OBJECTIVE A
Retype everything from "What is an Index?" down to "Dow Jones (DJIA)" in the stock indices text, keeping every word as it stands.

TEXT PROVIDED
○ ○ ○
Introduction to Stock Indices
Stock indices are benchmarks that track the performance of groups of stocks.
What is an Index?
Definition
- Weighted average of selected stocks
- Measures market or sector performance
- Cannot buy an index directly
- Can buy ETFs that track indices
Major US Indices
S&P 500
- 500 largest US companies
- Market-cap weighted
- Most important benchmark
- Represents about 80% of US market
Dow Jones (DJIA)
- 30 blue-chip companies
- Price-weighted (unusual)
- Oldest major index (1896)
○ ○ ○
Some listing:
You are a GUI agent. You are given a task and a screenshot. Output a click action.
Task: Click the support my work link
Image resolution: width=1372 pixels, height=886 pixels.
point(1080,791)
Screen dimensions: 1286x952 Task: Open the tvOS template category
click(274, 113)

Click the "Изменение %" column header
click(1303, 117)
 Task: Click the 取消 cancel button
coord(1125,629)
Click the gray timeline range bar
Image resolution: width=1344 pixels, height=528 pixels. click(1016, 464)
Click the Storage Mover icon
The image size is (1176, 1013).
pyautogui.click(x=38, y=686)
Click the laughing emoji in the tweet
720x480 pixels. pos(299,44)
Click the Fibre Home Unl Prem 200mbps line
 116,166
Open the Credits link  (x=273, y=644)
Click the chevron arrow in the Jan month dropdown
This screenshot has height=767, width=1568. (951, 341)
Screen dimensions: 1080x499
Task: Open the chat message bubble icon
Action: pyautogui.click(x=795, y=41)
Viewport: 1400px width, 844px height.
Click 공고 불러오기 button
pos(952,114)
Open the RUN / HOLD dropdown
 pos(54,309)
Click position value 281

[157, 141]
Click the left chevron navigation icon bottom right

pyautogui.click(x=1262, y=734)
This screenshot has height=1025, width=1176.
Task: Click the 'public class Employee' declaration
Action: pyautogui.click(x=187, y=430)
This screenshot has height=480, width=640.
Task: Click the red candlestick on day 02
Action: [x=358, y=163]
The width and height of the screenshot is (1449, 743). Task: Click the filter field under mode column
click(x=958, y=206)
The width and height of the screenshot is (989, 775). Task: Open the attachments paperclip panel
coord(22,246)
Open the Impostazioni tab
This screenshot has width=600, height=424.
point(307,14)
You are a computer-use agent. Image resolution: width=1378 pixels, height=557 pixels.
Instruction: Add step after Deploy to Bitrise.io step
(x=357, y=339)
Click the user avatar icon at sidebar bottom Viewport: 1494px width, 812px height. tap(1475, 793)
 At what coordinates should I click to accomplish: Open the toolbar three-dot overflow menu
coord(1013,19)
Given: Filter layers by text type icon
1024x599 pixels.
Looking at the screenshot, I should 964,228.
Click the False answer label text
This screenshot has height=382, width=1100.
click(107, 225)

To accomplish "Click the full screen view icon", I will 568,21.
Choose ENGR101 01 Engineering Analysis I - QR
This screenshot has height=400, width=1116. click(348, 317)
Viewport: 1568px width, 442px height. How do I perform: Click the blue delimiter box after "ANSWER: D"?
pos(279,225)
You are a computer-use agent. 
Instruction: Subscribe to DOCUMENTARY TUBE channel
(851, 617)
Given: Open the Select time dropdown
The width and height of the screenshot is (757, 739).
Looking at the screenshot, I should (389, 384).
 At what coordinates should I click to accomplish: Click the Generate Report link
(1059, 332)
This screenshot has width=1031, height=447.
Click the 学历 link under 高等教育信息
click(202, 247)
○ ○ ○
OBJECTIVE B
Switch "Generate Report" to "Download Report" in everything from the listing line containing "Given: Open the Select time dropdown" down to the end of the listing, and give back only those lines with nothing else changed.

FINAL RESULT A
What is an Index?
Definition
- Weighted average of selected stocks
- Measures market or sector performance
- Cannot buy an index directly
- Can buy ETFs that track indices
Major US Indices
S&P 500
- 500 largest US companies
- Market-cap weighted
- Most important benchmark
- Represents about 80% of US market
Dow Jones (DJIA)

FINAL RESULT B
Given: Open the Select time dropdown
The width and height of the screenshot is (757, 739).
Looking at the screenshot, I should (389, 384).
 At what coordinates should I click to accomplish: Click the Download Report link
(1059, 332)
This screenshot has width=1031, height=447.
Click the 学历 link under 高等教育信息
click(202, 247)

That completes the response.